If you really NEED to do 2 or more tasks at the SAME time, you aren't looking at an Arduino or a PSoC. In fact, from a PC point of view, you would need a multi-core processor with a core per task. OR... You do the thing in parallel hardware. The average CPLD (Complex Programmable Logic Device) can easily work on many concurrent tasks and the FPGA, well, they can do anything. If you can imagine it, the FPGA will probably do it. For a programmer, the most difficult thing about the transition to CPLDs or FPGA is the fact that EVERYTHING happens at the same time. A task may be in a Do Nothing state but that condition is sampled (usually) on every clock and there can be a whole bunch of tasks. All merrily doing their little bit or waiting for a wake up call.
What usually happens with a microcontroller is that we either write a 'super loop' that does bits and pieces of each task or we use an RTOS (Real Time Operating System) to divide up the processing power in some kind of priority scheme.
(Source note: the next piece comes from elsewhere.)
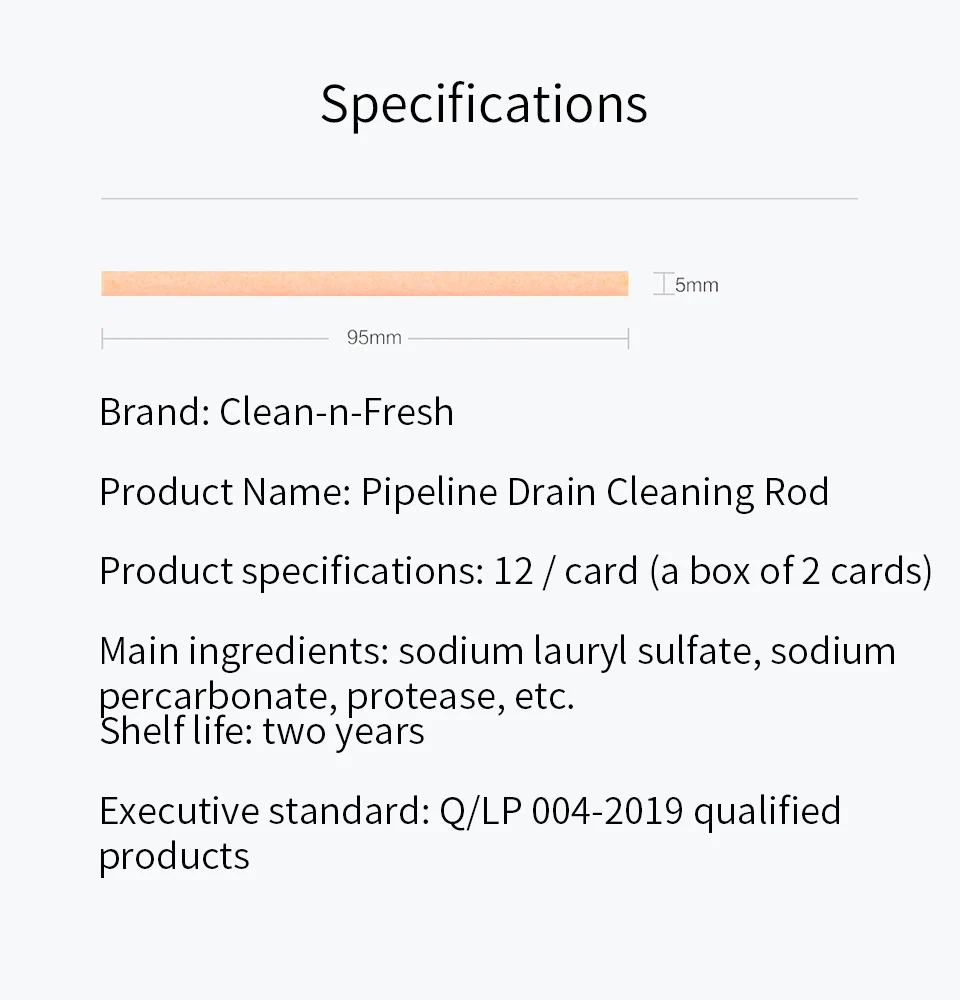Click the horizontal divider below the heading
Screen dimensions: 960x1000
pos(479,199)
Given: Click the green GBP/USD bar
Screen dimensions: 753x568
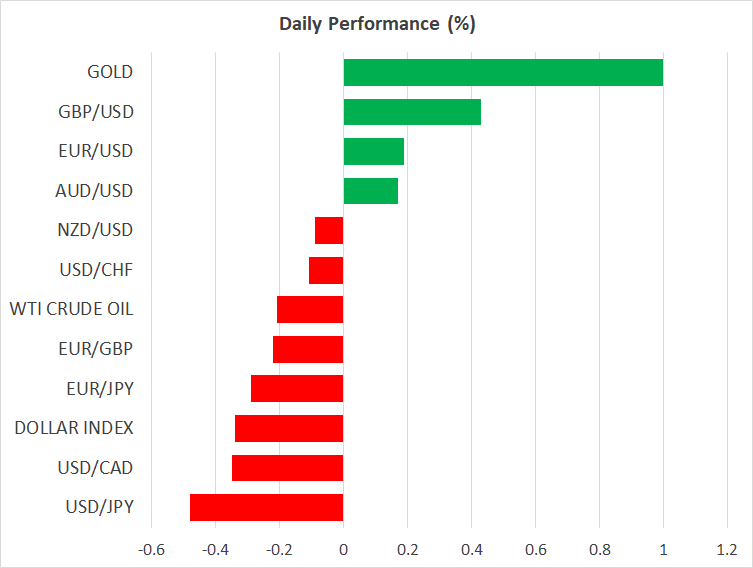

For the project, as described to date, a microcontroller with a timer that can connect to an output pin is probably all it takes. Internally, this is hardware with the clock frequencies controlled by setting the timer register. BTW, generate double the desired frequency so you can square it up with a flip-flop on the output. For example, if you need to divide by 38, divide by 19 instead and divide by two with the external flop.
The problem with discussing this project is that only one small aspect has been described. Create two carrier frequencies and switch between them. An oscillator and some counter chips ought to do it. But that isn't the project. Now there is a discussion of modulating the carrier. That's an entirely different question. Regardless of the application, where does the modulating frequency come from? Does the <solution> have to create it? And so on... It's pretty easy to underspecify the project, follow a path down a rat hole and then find out that you simply can't get there from here.